### Do this
Copy out the listing lines from the one holding "Given: Click the view" through the one holding "Action: 431,96", inclusive, switching "icon" to "button" everywhere and changing nothing else.

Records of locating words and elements

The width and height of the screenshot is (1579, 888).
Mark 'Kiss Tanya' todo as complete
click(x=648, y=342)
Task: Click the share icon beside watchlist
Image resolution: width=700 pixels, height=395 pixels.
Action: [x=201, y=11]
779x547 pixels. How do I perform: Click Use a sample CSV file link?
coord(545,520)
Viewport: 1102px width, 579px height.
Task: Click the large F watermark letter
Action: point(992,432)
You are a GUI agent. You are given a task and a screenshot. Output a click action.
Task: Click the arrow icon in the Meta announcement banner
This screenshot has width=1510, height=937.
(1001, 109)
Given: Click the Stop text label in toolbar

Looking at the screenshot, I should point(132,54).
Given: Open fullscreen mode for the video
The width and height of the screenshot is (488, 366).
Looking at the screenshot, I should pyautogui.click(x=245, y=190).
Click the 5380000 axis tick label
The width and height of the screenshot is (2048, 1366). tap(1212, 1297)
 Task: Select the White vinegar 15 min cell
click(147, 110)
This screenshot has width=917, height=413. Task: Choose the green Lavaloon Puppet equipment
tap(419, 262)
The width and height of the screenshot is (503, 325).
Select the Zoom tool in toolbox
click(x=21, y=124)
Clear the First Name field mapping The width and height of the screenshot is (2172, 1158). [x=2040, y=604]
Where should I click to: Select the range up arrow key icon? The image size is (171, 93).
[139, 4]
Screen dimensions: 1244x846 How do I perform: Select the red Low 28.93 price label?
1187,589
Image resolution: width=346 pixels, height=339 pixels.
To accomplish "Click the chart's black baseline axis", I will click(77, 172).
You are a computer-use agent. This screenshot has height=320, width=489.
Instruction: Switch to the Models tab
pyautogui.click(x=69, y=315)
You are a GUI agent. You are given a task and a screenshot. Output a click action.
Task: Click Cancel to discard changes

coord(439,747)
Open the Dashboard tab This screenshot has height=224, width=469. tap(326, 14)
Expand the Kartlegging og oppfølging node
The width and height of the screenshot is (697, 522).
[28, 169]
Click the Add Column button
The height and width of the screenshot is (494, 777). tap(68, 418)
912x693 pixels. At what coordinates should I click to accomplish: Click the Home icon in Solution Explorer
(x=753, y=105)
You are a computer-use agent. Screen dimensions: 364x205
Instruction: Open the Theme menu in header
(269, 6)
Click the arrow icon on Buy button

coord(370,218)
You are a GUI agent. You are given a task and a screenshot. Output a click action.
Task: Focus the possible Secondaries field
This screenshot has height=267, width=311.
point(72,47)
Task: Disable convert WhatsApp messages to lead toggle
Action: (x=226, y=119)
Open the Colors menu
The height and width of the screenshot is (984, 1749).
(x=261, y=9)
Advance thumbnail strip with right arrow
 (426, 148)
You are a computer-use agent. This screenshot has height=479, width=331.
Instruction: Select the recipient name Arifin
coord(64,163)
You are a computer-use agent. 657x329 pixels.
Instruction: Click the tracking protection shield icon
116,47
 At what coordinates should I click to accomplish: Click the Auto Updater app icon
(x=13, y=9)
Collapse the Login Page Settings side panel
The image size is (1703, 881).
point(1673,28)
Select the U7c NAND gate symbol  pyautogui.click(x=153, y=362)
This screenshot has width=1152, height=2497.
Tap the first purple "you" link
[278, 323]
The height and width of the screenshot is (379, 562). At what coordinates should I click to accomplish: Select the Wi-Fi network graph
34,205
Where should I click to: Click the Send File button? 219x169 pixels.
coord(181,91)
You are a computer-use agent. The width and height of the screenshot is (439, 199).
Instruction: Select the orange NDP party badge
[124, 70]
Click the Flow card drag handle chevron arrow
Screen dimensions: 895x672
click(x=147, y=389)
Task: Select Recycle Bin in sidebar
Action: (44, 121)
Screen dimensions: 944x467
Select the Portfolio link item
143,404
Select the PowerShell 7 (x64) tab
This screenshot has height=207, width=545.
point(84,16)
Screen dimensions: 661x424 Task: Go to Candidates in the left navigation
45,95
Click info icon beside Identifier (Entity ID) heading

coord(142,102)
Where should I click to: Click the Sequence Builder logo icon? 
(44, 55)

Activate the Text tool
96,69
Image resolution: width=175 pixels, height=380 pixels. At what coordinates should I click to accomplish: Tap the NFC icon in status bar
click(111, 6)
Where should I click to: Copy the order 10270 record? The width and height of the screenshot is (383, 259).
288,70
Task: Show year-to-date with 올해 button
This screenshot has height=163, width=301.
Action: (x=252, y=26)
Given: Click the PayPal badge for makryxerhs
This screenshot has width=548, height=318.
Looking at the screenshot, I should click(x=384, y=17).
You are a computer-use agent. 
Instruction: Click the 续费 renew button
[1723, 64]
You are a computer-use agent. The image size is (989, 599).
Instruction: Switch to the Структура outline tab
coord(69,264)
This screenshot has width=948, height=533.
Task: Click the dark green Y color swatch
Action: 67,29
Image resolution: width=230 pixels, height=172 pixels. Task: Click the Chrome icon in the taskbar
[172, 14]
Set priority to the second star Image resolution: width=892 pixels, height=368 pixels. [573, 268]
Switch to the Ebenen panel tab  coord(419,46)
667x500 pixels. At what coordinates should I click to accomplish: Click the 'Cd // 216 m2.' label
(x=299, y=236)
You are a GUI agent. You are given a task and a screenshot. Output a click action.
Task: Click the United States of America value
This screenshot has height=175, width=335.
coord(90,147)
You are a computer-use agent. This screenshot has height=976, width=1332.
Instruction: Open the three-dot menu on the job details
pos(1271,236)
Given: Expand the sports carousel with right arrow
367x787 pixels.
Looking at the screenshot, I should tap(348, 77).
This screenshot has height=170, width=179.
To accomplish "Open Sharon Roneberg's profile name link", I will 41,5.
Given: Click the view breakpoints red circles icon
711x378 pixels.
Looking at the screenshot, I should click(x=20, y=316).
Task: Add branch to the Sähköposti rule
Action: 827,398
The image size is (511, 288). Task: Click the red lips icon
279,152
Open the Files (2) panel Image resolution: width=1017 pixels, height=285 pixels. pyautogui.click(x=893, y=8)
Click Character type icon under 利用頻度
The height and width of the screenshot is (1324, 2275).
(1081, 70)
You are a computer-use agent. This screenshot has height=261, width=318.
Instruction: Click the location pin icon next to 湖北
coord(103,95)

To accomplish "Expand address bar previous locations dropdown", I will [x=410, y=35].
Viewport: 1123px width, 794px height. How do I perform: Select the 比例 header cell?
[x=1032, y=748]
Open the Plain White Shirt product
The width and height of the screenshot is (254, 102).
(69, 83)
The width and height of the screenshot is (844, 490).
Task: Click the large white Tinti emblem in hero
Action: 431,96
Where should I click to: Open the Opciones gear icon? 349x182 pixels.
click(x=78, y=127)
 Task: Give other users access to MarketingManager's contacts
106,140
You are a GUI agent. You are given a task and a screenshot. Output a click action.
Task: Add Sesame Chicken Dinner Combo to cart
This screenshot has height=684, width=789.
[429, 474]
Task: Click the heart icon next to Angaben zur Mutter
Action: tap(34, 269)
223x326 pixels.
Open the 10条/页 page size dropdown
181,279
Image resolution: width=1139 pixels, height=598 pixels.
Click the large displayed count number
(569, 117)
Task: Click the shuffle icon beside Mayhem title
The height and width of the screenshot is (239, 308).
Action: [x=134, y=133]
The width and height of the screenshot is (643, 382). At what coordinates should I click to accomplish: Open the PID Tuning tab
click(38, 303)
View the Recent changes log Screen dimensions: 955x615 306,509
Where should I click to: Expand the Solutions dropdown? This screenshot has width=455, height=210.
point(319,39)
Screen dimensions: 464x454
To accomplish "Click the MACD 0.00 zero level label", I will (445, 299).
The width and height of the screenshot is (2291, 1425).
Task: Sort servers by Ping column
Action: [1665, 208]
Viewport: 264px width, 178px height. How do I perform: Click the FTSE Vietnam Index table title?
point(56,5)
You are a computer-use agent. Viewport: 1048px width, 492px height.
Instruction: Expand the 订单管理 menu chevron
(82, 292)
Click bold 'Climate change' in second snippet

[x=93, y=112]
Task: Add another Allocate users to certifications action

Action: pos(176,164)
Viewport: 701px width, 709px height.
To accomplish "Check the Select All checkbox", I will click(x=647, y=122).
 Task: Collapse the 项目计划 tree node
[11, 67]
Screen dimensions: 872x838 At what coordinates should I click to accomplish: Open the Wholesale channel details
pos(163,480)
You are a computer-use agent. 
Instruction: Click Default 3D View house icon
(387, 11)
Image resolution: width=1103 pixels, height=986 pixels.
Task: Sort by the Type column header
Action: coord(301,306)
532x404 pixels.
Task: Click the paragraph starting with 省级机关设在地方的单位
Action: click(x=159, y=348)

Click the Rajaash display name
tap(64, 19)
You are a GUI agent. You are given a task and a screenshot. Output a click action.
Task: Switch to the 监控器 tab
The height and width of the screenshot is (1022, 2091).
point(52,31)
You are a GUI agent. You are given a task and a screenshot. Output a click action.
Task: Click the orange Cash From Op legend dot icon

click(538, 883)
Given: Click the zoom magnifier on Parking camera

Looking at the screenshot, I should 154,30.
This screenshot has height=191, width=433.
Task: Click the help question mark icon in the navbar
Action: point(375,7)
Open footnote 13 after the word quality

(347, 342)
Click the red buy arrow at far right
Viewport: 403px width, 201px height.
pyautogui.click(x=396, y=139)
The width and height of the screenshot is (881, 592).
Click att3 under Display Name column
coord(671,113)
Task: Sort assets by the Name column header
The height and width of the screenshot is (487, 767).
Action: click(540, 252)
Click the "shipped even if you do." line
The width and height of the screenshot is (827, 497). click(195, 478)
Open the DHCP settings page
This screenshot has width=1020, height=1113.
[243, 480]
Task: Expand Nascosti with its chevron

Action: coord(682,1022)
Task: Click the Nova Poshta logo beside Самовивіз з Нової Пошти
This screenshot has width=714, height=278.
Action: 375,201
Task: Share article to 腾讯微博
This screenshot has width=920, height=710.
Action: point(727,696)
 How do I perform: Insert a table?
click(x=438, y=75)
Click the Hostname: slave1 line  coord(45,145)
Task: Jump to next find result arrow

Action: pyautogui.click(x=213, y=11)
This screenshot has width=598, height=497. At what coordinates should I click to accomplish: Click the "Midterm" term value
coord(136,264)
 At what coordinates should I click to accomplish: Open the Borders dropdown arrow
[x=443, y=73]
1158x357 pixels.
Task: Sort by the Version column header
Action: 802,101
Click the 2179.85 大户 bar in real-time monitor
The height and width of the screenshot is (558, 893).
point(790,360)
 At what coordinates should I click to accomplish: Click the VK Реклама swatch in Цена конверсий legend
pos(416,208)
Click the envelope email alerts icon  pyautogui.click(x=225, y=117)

### Output of the task
Given: Click the view breakpoints red circles button
711x378 pixels.
Looking at the screenshot, I should click(x=20, y=316).
Task: Add branch to the Sähköposti rule
Action: 827,398
The image size is (511, 288). Task: Click the red lips button
279,152
Open the Files (2) panel Image resolution: width=1017 pixels, height=285 pixels. pyautogui.click(x=893, y=8)
Click Character type button under 利用頻度
The height and width of the screenshot is (1324, 2275).
(1081, 70)
You are a computer-use agent. This screenshot has height=261, width=318.
Instruction: Click the location pin button next to 湖北
coord(103,95)

To accomplish "Expand address bar previous locations dropdown", I will [x=410, y=35].
Viewport: 1123px width, 794px height. How do I perform: Select the 比例 header cell?
[x=1032, y=748]
Open the Plain White Shirt product
The width and height of the screenshot is (254, 102).
(69, 83)
The width and height of the screenshot is (844, 490).
Task: Click the large white Tinti emblem in hero
Action: 431,96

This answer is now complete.